The first challenge was what to do for the ubiquitous school group museum visit—that experience so many of us had ourselves when we were history students in schools. Creating curriculum-relevant themes was not the main issue here‹we have an abundance of great themes in our galleries, from EDUCATIONAL history to social history, and from Indigenous history to the history of migration to Australia. Rather, it was the universal challenge for all history teachers: how to help the students see the relevance of these histories to their lives and how to do it in a way that engaged them in genuine open-ended inquiry.
Modern technology captures the evidence
The solution we chose (our attempt to be distinctive) was to harness the use of technology in a way that aided the inquiry process. Having set up the inquiry theme through an exploration of education collection objects in our dedicated activity rooms, the students used digital cameras in small groups in the galleries to capture the evidence they required to illustrate their particular hypothesis or interpretation of the theme. Their photographs were printed out by hard-working museum volunteers (who had collected the cameras before the students returned to the activity rooms), allowing the students to begin immediately, once they had returned to rooms, to create their small group poster presentations of the photographic evidence, annotated with appropriate written comments.
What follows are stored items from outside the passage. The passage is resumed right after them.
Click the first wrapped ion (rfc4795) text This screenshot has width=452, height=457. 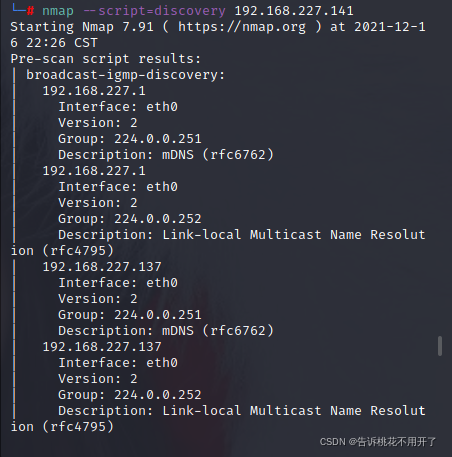coord(62,251)

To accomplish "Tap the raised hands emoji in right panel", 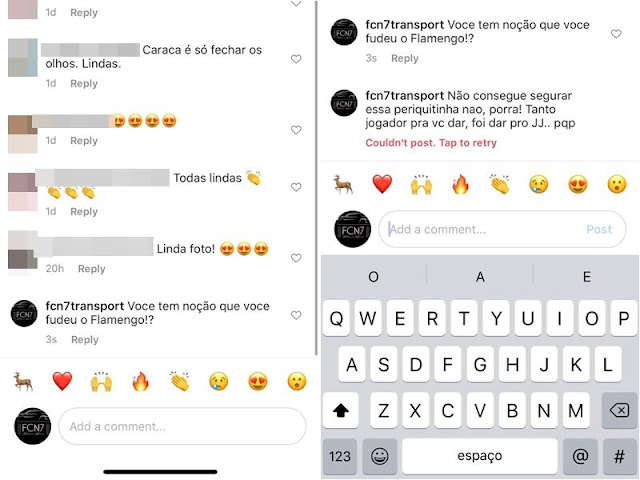I will 421,184.
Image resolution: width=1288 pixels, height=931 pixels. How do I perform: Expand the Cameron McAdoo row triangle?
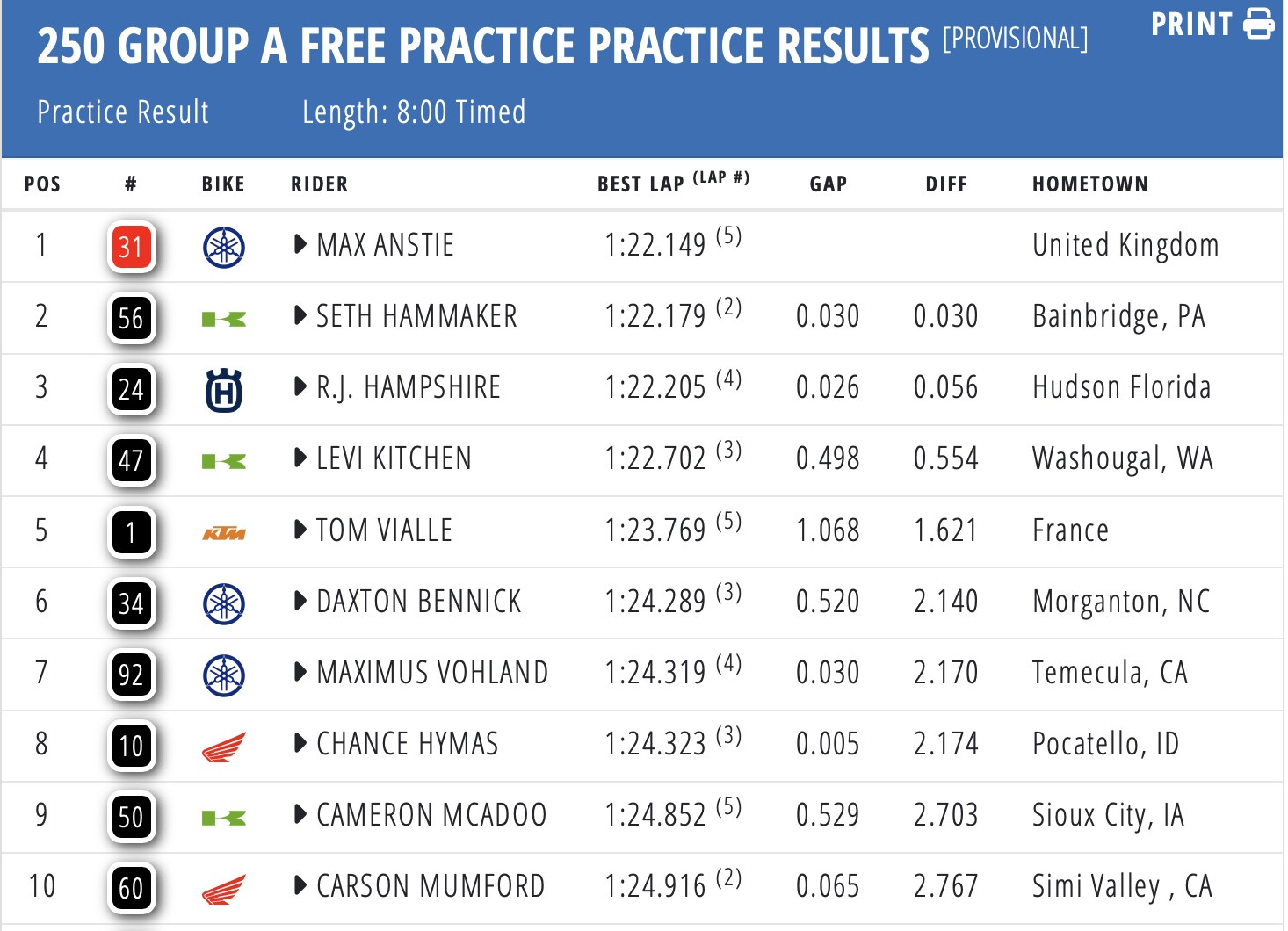coord(300,814)
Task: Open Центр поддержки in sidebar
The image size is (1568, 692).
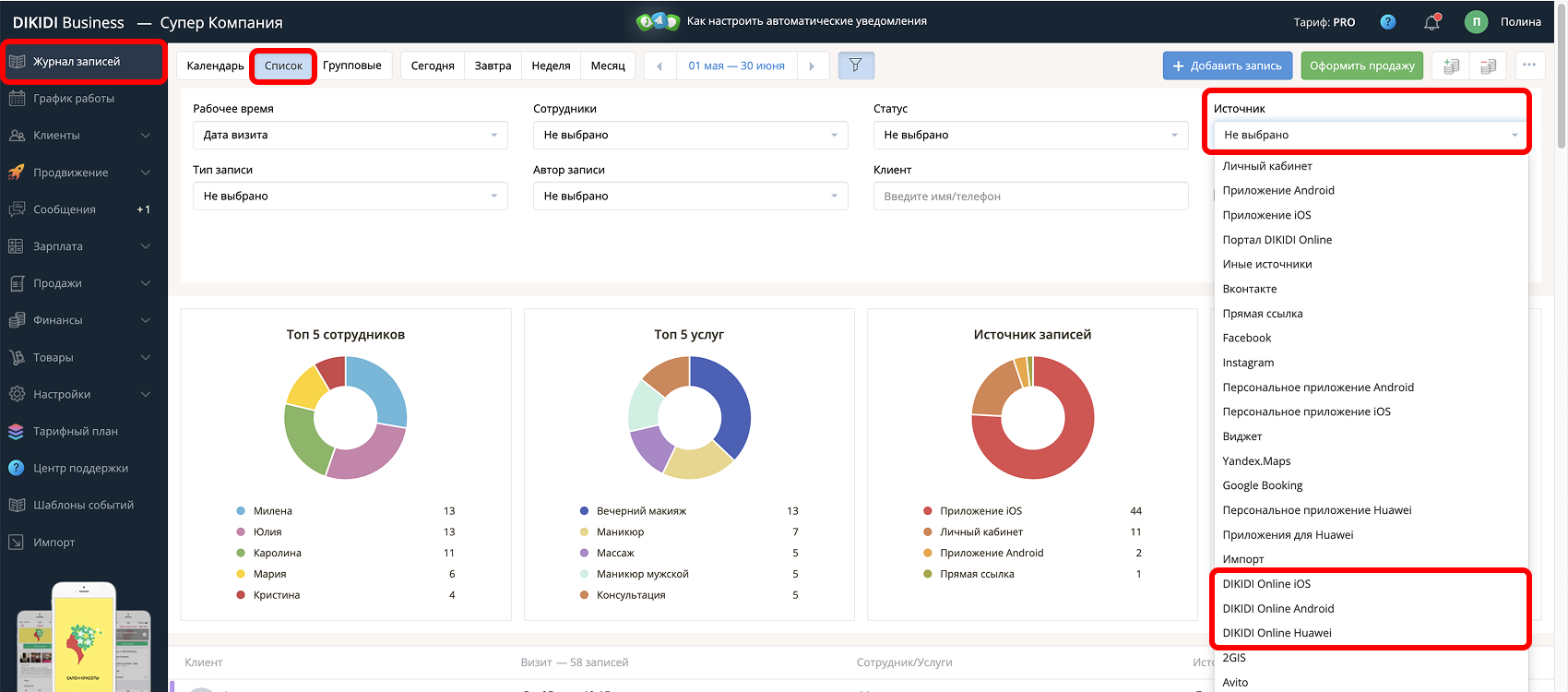Action: tap(81, 468)
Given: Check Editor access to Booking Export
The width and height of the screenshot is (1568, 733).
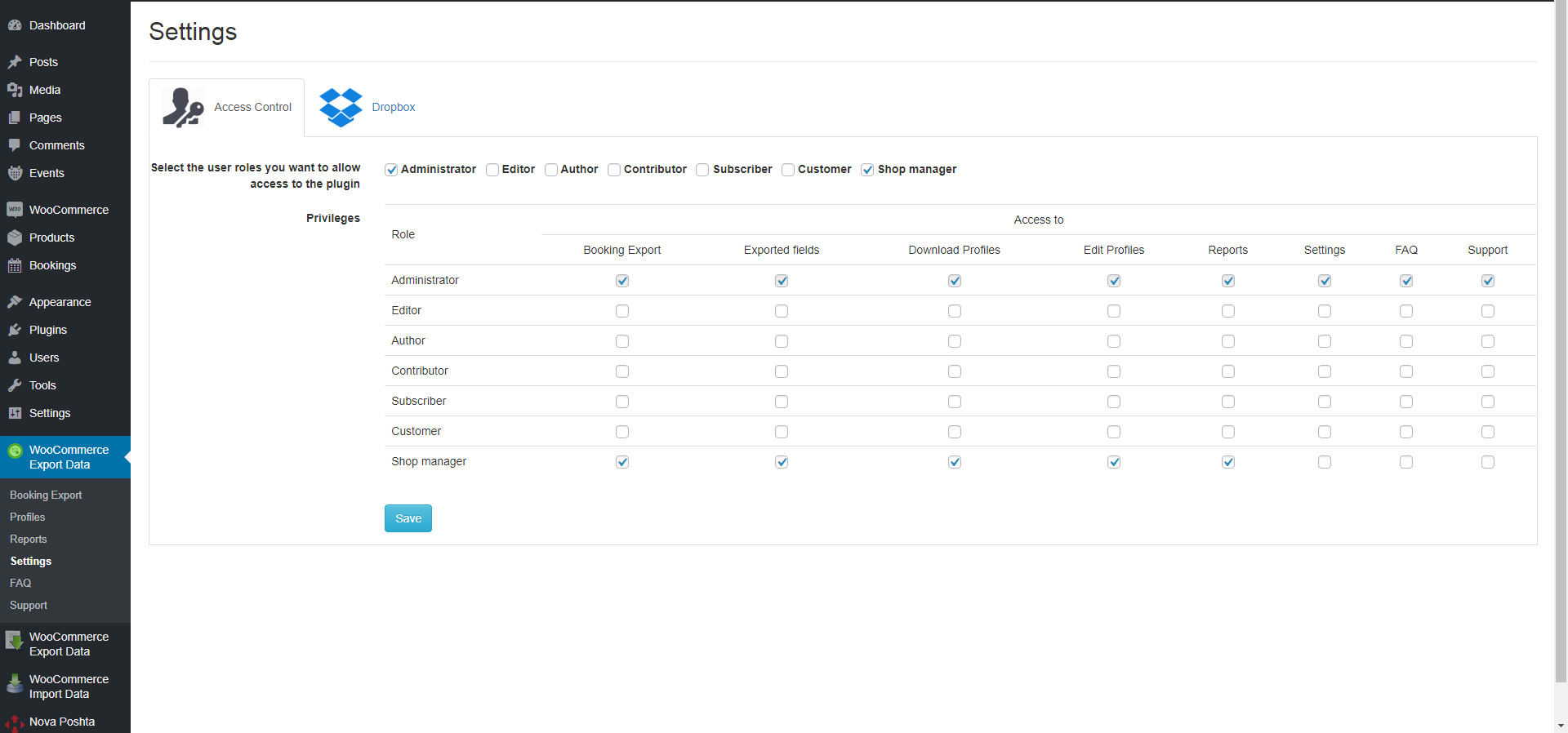Looking at the screenshot, I should point(622,311).
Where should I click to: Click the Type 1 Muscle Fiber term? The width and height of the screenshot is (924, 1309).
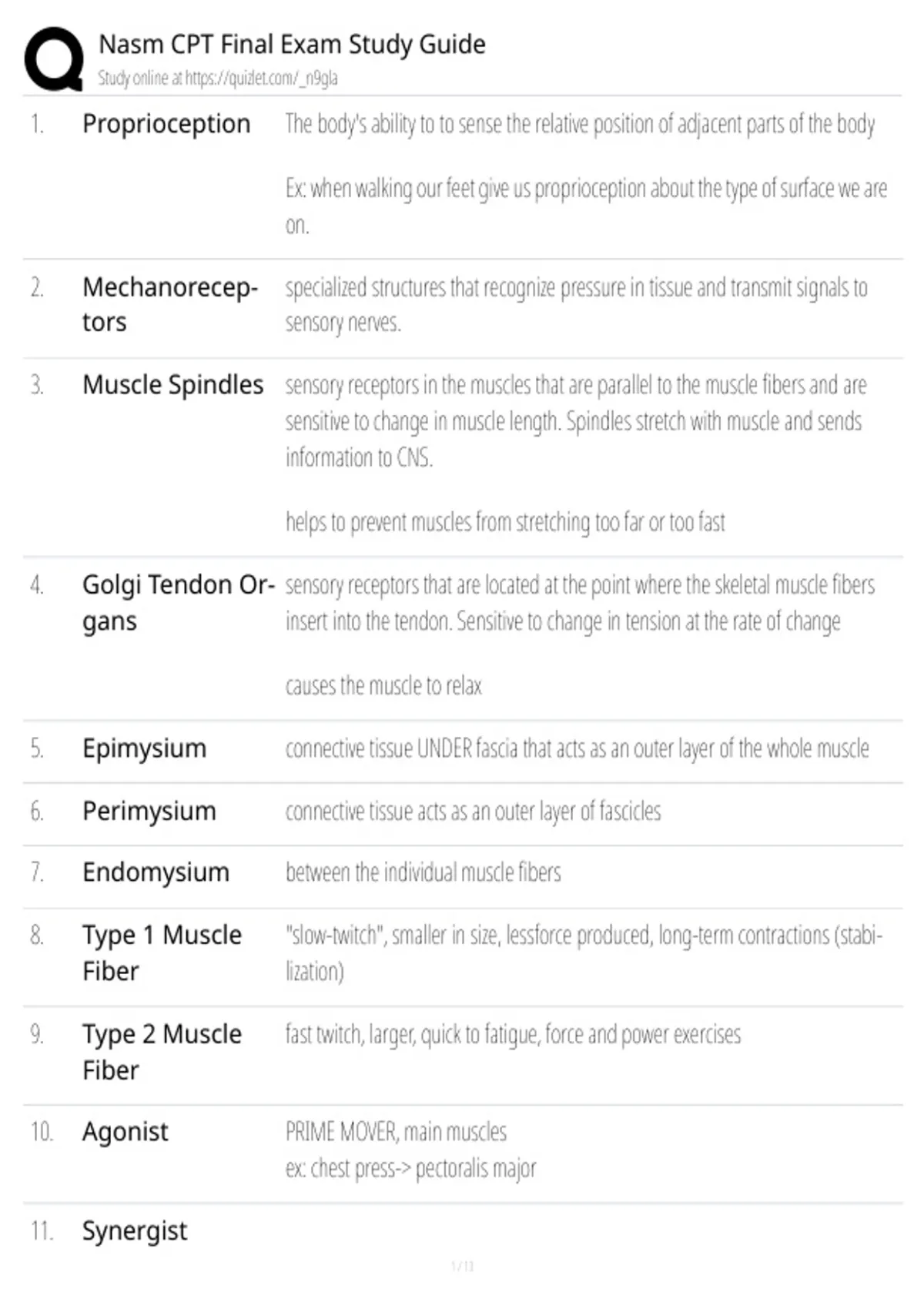(x=162, y=953)
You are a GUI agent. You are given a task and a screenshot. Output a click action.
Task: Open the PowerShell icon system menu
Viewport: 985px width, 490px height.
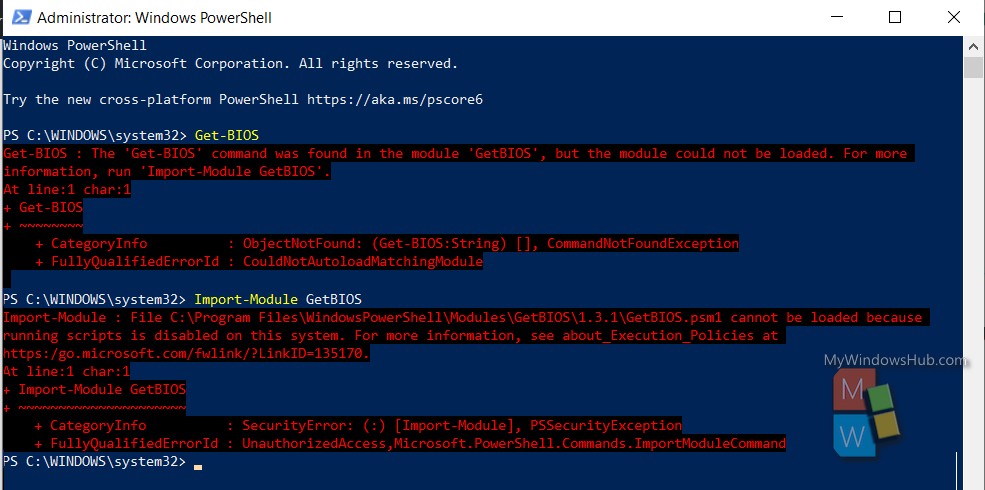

The students enjoy using the technology, but from our point of view the technology is simply the means to a much more important end; namely to encourage the students to think about the nature of evidence (in this case museum objects/artefacts) and to construct an interpretation of their own about the historical theme. Either directly or indirectly the exercise promotes the skills of comprehending, analysing, empathising, hypothesising, testing evidence, evaluating, organising and communicating. Importantly, it allows students of different abilities to exercise these skills and to attempt genuine open-ended inquiry.
Since the birth of what we call our 'Race Around' programs (named after the ABC program of several years ago), we have gone on to develop over 15 other active learning experiences at the Museum, including some object-rich Indigenous history programs and a more sophisticated program that explores the idea of the role of museums in the construction of history. The latter addresses an exciting recent development in the history curriculum in some States‹having students investigate how social history museums decide what histories to tell and why.
Catering for all students
85,000 students visit the NMA each year and an increasing number are choosing to do programs which encourage the development of history skills. But what of those students who from the outset couldn't visit the Museum—what could we do for them?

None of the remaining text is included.